3. C’è una domanda di identità e qualità formale delle aree industriali in cui possono svolgere un ruolo particolare l’inserimento delle strutture di servizio tanto per il livello della loro architettura quanto per il ruolo urbanistico che andranno a svolgere e per gli immediati contesti che determineranno.

4. L’intensificazione delle relazioni tra le imprese connota lo spazio di relazioni di funzioni e significati molto più ricchi della semplice circolazione delle merci. Oggi dobbiamo interpretarlo nella più piena complessità di uno spazio di comunicazione e trovare le adeguate espressioni spaziali di questo concetto.

Figura 2 - Riqualificazione dell’area di stazione in Afragola (Na) della linea ad alta capacità

 

 

Volendo richiamare una metafora indicativa delle linee di tendenze in atto individuate da questo studio, ricorrerei (anche a costo di sembrare banale) alla città. Le aree industriali si avviano in un percorso di riurbanizzazione? Dal modello urbano possono attingere la qualità dello spazio di relazione di cui hanno sempre più bisogno le aziende che vanno costituendosi in filiere.

Se un discorso di piano non può essere separato dalla sua gestione, allora bisognerà chiedere un notevole sforzo innovativo anche ai Consorzi Asi per uscire dalla dimensione fondiaria ed affrontare i compiti di una società fornitrice di servizi alle imprese, avvicinandosi al concetto di agenzia di sviluppo.

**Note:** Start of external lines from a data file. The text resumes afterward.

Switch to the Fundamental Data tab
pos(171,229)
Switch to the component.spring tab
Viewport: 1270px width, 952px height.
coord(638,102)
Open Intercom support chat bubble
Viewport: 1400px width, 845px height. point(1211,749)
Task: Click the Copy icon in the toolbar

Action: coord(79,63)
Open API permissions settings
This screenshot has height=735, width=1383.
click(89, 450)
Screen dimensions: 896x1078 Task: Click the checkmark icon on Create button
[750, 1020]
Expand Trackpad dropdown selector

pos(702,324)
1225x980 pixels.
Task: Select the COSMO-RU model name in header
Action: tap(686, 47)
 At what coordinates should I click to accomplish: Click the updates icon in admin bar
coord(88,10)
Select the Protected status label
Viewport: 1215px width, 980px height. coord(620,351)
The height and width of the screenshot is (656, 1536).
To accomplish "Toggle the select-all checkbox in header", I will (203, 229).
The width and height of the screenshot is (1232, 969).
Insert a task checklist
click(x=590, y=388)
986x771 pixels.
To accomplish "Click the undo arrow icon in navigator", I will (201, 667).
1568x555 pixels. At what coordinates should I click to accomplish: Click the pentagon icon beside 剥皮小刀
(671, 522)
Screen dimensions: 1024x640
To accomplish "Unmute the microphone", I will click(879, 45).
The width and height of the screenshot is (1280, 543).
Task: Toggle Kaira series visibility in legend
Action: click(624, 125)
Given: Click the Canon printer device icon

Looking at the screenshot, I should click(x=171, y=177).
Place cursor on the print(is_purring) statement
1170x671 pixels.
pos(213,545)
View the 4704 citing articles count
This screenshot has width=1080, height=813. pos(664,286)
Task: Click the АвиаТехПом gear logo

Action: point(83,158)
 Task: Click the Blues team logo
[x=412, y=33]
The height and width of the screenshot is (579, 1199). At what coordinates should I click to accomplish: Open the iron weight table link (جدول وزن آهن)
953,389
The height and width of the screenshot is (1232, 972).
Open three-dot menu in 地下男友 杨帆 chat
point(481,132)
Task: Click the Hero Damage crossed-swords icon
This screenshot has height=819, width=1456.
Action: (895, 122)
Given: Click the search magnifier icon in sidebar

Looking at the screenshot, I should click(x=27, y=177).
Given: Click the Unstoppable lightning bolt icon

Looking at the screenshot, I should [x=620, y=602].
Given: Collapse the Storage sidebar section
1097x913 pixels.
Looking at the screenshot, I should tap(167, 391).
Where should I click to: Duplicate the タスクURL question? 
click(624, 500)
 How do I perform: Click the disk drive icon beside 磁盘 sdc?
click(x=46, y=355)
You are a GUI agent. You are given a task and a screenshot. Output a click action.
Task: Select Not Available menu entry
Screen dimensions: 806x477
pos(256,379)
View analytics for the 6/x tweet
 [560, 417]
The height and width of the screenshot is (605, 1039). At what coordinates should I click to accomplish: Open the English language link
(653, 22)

Alternativa ai nuclei Asi sono le zone Pip, la cui proliferazione è stata ampiamente incentivata dalla Lr 4/1999. La regione ha avviato un censimento di queste aree che hanno raggiunto un numero elevato - senza che lo stesso ente, privo di un quadro di assetto del territorio, fosse in grado di indirizzare o regolamentare - per il fatto che ciascun comune può diventare iniziatore del piano. Corollario del numero elevato è la ridotta dimensione di ciascuna area industriale come la poca chiarezza della sua destinazione funzionale. Un Pip potrebbe essere progettato, nel suo dimesionamento più contenuto, solo per allontanare dal centro abitato delle lavorazioni nocive; ma, nella concezione più ambiziosa, può essere lo strumento urbanistico di una politica di sviluppo locale. Ora sarà sempre più evidente che questa divaricazione delle esigenze si intreccerà in maniera perversa con la grande differenza dimensionale dei comuni e, nel caso tanto frequente di centri di poche migliaia di abitanti, non sarà possibile raggiungere la massa critica per perseguire coerentemente il secondo scopo salvo la creazione di aggregazioni consortili e la concentrazione in un sol luogo di una consistente superficie.

Questi comuni si trovano anche a fronteggiare seri problemi finanziari, a cui il mutuo regionale non riesce a dare una piena risposta, che potrà indurre a soluzioni dagli effetti perversi1. Pare che, di fronte alle esiguità delle risorse, alcuni enti locali pensino di procede all’esproprio esclusivamente delle aree necessarie per le opere di urbanizzazione e di lasciare l’acquisto dei lotti alla libera trattativa tra aziende e proprietari dei suoli. Questa opzione trasformerebbe immediatamente una politica industriale in una valorizzazione fondiaria a spese dell’industria, per cui i beneficiari delle sovvenzioni regionali diventerebbero i proprietari dei suoli, unici ad avvantaggiarsi della realizzazione delle opere di urbanizzazione come mezzo di valorizzazione delle loro proprietà. Le aziende troverebbero suoli a costi più bassi fuori dei Pip e potrebbero insediarvisi qualora fossero state previste come zone D (industriali) nel piano regolatore generale (Prg), vanificando la progettazione particolareggiata. Né è impensabile prevedere la creazione di regimi locali favorevoli alla proprietà fondiaria a spese della manifattura in grado di determinare le politiche comunali nelle aree a basso sviluppo industriale e dove, quindi, una politica di sviluppo in quel settore risulta maggiormente desiderabile ai fini del riequilibrio regionale e dove, inoltre, esistono le maggiori risorse territoriali e sociali in grado di attrarre insediamenti produttivi o sviluppare le iniziative locali.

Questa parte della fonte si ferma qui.